Instructions for the task:
For the entries that follow, restate word for word the line containing "Enable Lock Camera to View", the line containing "Task: Click the Minecraft block taskbar icon", and every line that lies between them.
====== Available data ======
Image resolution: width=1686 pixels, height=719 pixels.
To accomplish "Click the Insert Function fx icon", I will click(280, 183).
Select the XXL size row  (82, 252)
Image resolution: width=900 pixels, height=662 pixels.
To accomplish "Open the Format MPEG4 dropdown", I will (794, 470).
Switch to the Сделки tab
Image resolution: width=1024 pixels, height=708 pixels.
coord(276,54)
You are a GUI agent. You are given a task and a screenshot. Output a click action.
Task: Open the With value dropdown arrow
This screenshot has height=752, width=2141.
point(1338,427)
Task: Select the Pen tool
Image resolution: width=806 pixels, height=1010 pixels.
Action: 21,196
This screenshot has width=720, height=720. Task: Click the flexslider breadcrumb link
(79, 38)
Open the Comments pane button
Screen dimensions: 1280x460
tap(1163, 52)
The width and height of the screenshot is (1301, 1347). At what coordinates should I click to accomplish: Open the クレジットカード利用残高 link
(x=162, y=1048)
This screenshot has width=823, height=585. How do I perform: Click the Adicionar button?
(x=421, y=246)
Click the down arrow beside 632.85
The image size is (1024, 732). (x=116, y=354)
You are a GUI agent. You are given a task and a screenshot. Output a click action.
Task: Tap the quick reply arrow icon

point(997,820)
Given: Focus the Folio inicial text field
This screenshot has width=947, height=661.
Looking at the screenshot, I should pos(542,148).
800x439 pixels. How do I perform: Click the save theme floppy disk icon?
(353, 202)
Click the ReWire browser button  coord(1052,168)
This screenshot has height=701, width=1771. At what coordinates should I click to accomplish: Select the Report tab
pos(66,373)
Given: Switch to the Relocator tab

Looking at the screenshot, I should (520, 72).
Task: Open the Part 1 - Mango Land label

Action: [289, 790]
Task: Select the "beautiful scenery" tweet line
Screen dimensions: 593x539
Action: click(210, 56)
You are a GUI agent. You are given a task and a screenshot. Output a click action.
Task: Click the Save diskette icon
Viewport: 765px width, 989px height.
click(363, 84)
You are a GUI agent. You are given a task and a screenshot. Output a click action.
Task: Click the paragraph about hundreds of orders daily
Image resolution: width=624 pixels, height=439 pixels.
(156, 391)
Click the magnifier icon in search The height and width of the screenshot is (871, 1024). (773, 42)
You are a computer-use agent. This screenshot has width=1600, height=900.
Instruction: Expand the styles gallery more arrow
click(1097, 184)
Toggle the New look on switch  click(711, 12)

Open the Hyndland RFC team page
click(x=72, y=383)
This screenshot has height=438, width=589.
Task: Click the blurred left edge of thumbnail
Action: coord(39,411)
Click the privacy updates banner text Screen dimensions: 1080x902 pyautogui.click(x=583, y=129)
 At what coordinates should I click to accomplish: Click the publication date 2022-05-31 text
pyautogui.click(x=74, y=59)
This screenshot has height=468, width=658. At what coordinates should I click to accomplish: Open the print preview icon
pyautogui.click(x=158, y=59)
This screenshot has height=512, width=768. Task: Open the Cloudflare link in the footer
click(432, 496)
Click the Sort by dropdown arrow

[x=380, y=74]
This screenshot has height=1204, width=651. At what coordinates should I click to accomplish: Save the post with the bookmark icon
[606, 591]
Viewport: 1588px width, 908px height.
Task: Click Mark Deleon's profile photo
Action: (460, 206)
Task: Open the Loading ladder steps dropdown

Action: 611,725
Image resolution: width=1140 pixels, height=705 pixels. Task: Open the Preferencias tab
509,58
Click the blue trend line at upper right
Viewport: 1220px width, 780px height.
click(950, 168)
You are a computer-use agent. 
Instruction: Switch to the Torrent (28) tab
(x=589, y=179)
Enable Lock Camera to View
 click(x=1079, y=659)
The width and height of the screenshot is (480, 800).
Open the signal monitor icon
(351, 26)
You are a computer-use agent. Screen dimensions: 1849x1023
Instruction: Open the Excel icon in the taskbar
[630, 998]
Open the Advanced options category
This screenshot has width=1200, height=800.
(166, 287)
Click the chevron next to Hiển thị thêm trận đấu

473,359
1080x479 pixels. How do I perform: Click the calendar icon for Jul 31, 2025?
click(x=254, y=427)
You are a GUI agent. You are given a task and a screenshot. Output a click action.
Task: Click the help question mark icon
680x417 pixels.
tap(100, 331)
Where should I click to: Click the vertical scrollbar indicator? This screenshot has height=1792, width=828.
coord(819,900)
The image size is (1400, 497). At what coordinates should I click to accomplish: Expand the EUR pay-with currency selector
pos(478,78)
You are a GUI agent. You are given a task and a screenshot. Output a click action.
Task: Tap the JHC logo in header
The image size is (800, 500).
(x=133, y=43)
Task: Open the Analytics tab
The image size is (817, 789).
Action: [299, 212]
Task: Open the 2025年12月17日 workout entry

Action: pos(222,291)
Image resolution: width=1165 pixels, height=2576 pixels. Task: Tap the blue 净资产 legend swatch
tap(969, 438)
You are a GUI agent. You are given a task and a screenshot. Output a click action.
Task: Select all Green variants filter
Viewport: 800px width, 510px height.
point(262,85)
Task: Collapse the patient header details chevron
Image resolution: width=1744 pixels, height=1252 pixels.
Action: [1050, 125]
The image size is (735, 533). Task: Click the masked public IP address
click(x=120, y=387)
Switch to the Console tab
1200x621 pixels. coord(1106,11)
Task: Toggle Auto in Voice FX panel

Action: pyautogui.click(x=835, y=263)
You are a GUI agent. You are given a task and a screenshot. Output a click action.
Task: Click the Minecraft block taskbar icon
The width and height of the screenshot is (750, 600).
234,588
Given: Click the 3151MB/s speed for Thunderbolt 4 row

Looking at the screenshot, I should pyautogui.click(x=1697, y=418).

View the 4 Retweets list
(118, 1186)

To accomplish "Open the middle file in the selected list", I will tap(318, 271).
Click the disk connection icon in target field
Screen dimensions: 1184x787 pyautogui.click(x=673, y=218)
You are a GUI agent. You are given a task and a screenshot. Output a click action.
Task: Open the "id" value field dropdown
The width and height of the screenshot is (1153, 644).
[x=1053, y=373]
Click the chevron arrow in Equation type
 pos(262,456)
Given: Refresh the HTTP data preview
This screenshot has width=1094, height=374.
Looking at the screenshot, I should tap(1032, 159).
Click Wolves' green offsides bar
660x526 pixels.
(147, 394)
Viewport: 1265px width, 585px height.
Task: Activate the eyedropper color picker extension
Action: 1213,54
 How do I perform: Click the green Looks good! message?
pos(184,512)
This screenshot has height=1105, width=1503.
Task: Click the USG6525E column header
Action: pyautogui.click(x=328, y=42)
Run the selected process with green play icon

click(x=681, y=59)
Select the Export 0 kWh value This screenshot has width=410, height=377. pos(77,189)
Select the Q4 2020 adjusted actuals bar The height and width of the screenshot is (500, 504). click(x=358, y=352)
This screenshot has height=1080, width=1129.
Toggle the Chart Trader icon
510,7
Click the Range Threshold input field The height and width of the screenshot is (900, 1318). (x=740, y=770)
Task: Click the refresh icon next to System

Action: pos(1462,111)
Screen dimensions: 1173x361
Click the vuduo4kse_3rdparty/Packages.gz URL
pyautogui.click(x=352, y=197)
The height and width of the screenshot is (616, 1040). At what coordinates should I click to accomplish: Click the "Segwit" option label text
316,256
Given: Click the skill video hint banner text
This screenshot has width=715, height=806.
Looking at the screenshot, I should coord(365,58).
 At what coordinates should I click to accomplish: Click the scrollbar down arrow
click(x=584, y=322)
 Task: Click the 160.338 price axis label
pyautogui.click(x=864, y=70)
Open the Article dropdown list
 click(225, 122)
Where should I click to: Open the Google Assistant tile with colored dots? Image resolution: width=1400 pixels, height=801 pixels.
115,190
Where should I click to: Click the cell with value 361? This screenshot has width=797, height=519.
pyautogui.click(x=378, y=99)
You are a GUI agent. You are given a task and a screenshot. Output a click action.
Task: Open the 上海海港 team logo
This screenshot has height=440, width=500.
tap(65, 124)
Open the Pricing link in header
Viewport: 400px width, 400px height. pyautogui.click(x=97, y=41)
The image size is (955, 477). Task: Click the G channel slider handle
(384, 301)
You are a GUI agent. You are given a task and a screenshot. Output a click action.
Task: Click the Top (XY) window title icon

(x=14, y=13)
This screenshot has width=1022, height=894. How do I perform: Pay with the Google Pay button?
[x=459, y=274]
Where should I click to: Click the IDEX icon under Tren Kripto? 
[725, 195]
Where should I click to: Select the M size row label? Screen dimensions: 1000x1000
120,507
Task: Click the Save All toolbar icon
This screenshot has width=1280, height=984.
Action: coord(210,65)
======
Response to this task:
Enable Lock Camera to View
 click(x=1079, y=659)
The width and height of the screenshot is (480, 800).
Open the signal monitor icon
(351, 26)
You are a computer-use agent. Screen dimensions: 1849x1023
Instruction: Open the Excel icon in the taskbar
[630, 998]
Open the Advanced options category
This screenshot has width=1200, height=800.
(166, 287)
Click the chevron next to Hiển thị thêm trận đấu

473,359
1080x479 pixels. How do I perform: Click the calendar icon for Jul 31, 2025?
click(x=254, y=427)
You are a GUI agent. You are given a task and a screenshot. Output a click action.
Task: Click the help question mark icon
680x417 pixels.
tap(100, 331)
Where should I click to: Click the vertical scrollbar indicator? This screenshot has height=1792, width=828.
coord(819,900)
The image size is (1400, 497). At what coordinates should I click to accomplish: Expand the EUR pay-with currency selector
pos(478,78)
You are a GUI agent. You are given a task and a screenshot. Output a click action.
Task: Tap the JHC logo in header
The image size is (800, 500).
(x=133, y=43)
Task: Open the Analytics tab
The image size is (817, 789).
Action: [299, 212]
Task: Open the 2025年12月17日 workout entry

Action: pos(222,291)
Image resolution: width=1165 pixels, height=2576 pixels. Task: Tap the blue 净资产 legend swatch
tap(969, 438)
You are a GUI agent. You are given a task and a screenshot. Output a click action.
Task: Select all Green variants filter
Viewport: 800px width, 510px height.
point(262,85)
Task: Collapse the patient header details chevron
Image resolution: width=1744 pixels, height=1252 pixels.
Action: [1050, 125]
The image size is (735, 533). Task: Click the masked public IP address
click(x=120, y=387)
Switch to the Console tab
1200x621 pixels. coord(1106,11)
Task: Toggle Auto in Voice FX panel

Action: pyautogui.click(x=835, y=263)
You are a GUI agent. You are given a task and a screenshot. Output a click action.
Task: Click the Minecraft block taskbar icon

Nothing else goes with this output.